◆ **Saved entries**
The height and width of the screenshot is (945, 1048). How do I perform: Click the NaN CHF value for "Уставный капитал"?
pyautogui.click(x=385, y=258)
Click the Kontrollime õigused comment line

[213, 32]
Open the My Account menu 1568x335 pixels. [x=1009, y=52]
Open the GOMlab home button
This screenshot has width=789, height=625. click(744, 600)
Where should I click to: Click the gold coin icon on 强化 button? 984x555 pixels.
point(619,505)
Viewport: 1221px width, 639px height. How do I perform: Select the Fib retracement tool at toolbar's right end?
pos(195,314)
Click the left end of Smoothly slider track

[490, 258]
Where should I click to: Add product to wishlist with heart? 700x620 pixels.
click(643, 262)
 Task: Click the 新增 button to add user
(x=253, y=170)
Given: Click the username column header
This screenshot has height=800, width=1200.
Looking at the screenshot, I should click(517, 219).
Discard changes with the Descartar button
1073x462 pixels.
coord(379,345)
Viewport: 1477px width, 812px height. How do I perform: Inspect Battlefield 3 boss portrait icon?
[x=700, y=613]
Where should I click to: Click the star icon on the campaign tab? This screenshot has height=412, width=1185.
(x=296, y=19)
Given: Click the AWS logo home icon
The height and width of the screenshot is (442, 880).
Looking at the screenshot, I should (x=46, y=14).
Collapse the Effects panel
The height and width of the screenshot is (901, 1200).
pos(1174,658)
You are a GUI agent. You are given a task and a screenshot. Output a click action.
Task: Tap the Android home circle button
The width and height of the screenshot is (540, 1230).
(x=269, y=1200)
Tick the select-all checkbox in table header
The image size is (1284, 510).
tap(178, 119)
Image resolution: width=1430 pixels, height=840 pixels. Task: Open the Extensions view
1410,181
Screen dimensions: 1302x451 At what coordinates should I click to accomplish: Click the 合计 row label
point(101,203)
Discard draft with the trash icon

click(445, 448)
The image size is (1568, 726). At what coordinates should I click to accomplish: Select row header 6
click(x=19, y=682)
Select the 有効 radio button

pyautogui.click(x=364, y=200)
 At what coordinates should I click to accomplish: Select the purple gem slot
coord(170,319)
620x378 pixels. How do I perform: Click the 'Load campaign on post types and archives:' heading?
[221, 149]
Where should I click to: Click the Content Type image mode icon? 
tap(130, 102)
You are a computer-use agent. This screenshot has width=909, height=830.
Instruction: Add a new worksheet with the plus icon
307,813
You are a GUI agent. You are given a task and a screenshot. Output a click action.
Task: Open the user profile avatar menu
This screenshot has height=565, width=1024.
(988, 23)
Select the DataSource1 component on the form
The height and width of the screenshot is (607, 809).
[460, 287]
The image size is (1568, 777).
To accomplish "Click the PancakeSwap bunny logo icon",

◆ **REQUIRED WORK**
Word for word, repeat the lines from the one holding "Image resolution: width=1430" through the last line of the entries, both included.

◆ **RESULT OF THE TASK**
Image resolution: width=1430 pixels, height=840 pixels. Task: Open the Extensions view
1410,181
Screen dimensions: 1302x451 At what coordinates should I click to accomplish: Click the 合计 row label
point(101,203)
Discard draft with the trash icon

click(445, 448)
The image size is (1568, 726). At what coordinates should I click to accomplish: Select row header 6
click(x=19, y=682)
Select the 有効 radio button

pyautogui.click(x=364, y=200)
 At what coordinates should I click to accomplish: Select the purple gem slot
coord(170,319)
620x378 pixels. How do I perform: Click the 'Load campaign on post types and archives:' heading?
[221, 149]
Where should I click to: Click the Content Type image mode icon? 
tap(130, 102)
You are a computer-use agent. This screenshot has width=909, height=830.
Instruction: Add a new worksheet with the plus icon
307,813
You are a GUI agent. You are given a task and a screenshot. Output a click action.
Task: Open the user profile avatar menu
This screenshot has height=565, width=1024.
(988, 23)
Select the DataSource1 component on the form
The height and width of the screenshot is (607, 809).
[460, 287]
The image size is (1568, 777).
To accomplish "Click the PancakeSwap bunny logo icon",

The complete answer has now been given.